[Illustration: IRVING'S GRAVE IN THE SLEEPY HOLLOW CEMETERY]

His best work is a product of the romantic imagination, but his romanticism is of a finer type than that of Charles Brockden Brown and the English Gothic school (p. 88), for Irving's fondness for Addison and Goldsmith, in conjunction with his own keen sense of humor, taught him restraint, balance, and the adaptation of means to ends.

Irving has an unusual power of investing his subjects with the proper atmosphere. In this he resembles the greatest landscape painters. If he writes of early settlers of New York, we are in a Dutch atmosphere. If he tells the legends of the Alhambra, the atmosphere is Moorish. If he takes us to the Hudson or the Catskills or Sleepy Hollow or Granada, he adds to our artistic enjoyment by enveloping everything in its own peculiar atmosphere.

His clear, simple, smooth prose conceals its artistic finish so well and serves as the vehicle for so much humor, that readers often pass a long time in his company without experiencing fatigue. His style has been criticized for lack of vigor and for resemblance to Goldsmith's. Irving's style, however, is his own, and it is the style natural to a man of his placid, artistic temperament.

America takes special pride in Washington Irving, because he was the first author to invest her brief history with the enduring fascination of romance. We shall the better appreciate our debt to him, if we imagine that some wizard has the power to subtract from our literature the inimitable Knickerbocker, Rip Van Winkle, Sleepy Hollow, and our national romantic river, the storied Hudson.

JAMES FENIMORE COOPER, 1789-1851

[Illustration: JAMES FENIMORE COOPER]

YOUTH.—Cooper's place in American literature is chiefly based on his romantic stories of the pioneer and the Indian. We have seen how Captain John Smith won the ear of the world by his early story of Indian adventure, how Charles Brockden Brown in Edgar Huntly deliberately selected the Indian and the life of the wilderness as good material for an American writer of romance. Cooper chose these very materials and used them with a success attained by no other writer. Let us see how his early life fitted him to write of the Indian, the pioneer, the forest, and the sea.

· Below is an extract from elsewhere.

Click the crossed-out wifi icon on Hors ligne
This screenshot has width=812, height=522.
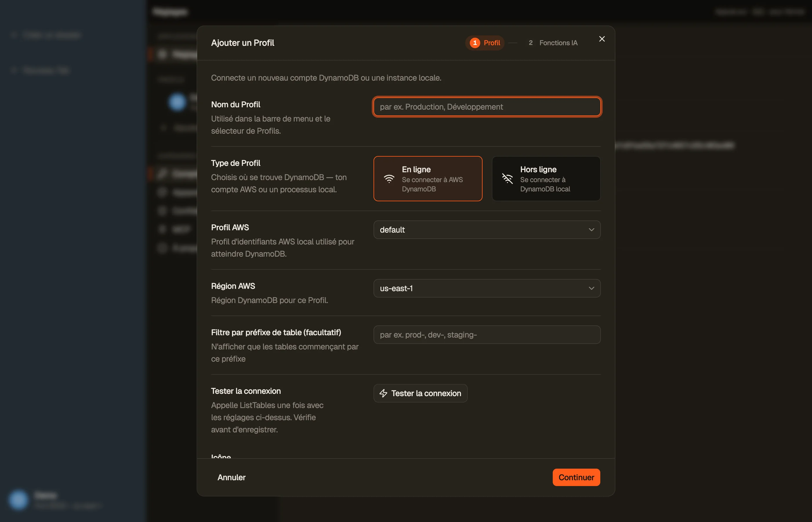tap(507, 179)
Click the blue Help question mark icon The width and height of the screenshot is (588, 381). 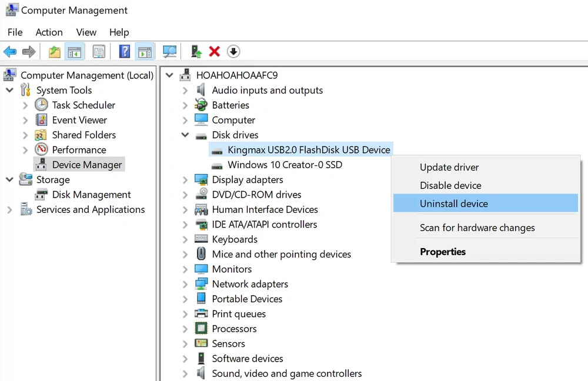(124, 52)
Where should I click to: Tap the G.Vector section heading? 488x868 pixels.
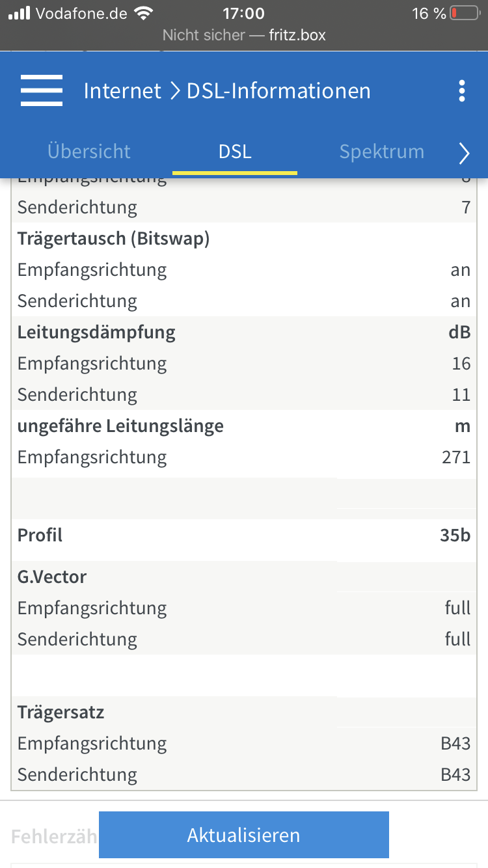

He was born in Burlington, New Jersey, in 1789, the year made memorable by the French Revolution. While he was still an infant, the Cooper family moved to the southeastern shore of Otsego Lake and founded the village of Cooperstown, at the point where the Susquehanna River furnishes an outlet for the lake. In this romantic place he passed the most impressionable part of his boyhood.

At the close of the eighteenth century, Cooperstown was one of the outposts of civilization. Few clearings had been made in the vast mysterious forests, which appealed so deeply to the boy's imagination, and which still sheltered deer, bear, and Indians. The most vivid local story which his young ears heard was the account of the Cherry Valley massacre, which had taken place a few miles from Cooperstown only eleven years before he was born. Cooper himself felt the fascination of the trackless forests before he communicated it to his readers.